Défense et illustration du PERSIFLAGE d'antan : un texte, des citations et une pensée poétique

Publié par Daniel Confland sur 11 Avril 2018, 14:53pm

Catégories : #pensées poétiques, #gens connus, #textes

 

Origine et évolution du persiflage

Le début du XVIIIème siècle : Régence, couleurs pastels, mœurs légères et badinage léger ! En tant que mot, le persiflage n'existe pas encore, mais la pratique, si ! Elisabeth Bourquinat a fait du sujet une thèse, puis un ouvrage : "Le siècle du persiflage, 1734-1789", 1998, PUF. (*)

Le mot dériverait de Persifles, héros d'une "parodie amphigourique"; la langue de Persifles, avec siffler pour étymologie, s’entendant - c’est le cas de le dire - comme un langage ampoulé et souvent parodique auxquels les petits-maîtres sacrifient dans les Salons. Selon l'auteure, le style traduit aussi une évolution littéraire qui tend à promouvoir le discours à la première personne. Elle  y voit par ailleurs des critiques sous-jacentes portées envers les philosophes à qui on reproche : "la bigarrure stylistique de leurs œuvres ou diverses mystifications auxquelles ils se livrent, Voltaire particulièrement". Le persiflage s'avère dans tous les cas "intimement lié à la réflexion de tout le siècle sur l'origine, la valeur et le pouvoir du langage".

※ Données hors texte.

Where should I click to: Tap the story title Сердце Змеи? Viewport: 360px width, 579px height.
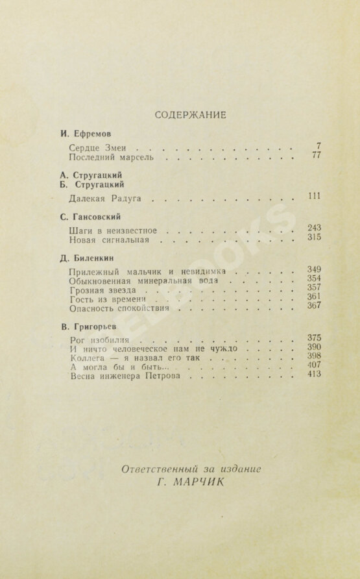(x=95, y=147)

Le mot apparaît donc dès 1734. Il franchit d'ailleurs tel quel la Manche l'année suivante. Le sens ne prête pas à mal en général, il tient du badinage léger, plaisant, il enrubanne la conversation. Les tournures du persiflage sont des tournures d'esprit, mais il faut, pour assurer sa réussite, de l'esprit de méthode, aussi, pour "parler plaisamment des choses sérieuses et sérieusement des choses frivoles", comme le dit un commentateur et le rappelle Elisabeth Bourquinat. Et justement, l'air est à la frivolité, au moins parmi les couches sociales supérieures.

Progressivement aussi, le persifleur habile se doit d'entretenir le flou sur la signification véritable qu'il met dans son propos. Les auteurs postérieurs de dictionnaires le définissent ainsi : “Se livrer à un badinage d’idées ou d’expressions qui laisse du doute ou de l’embarras sur leur véritable sens"..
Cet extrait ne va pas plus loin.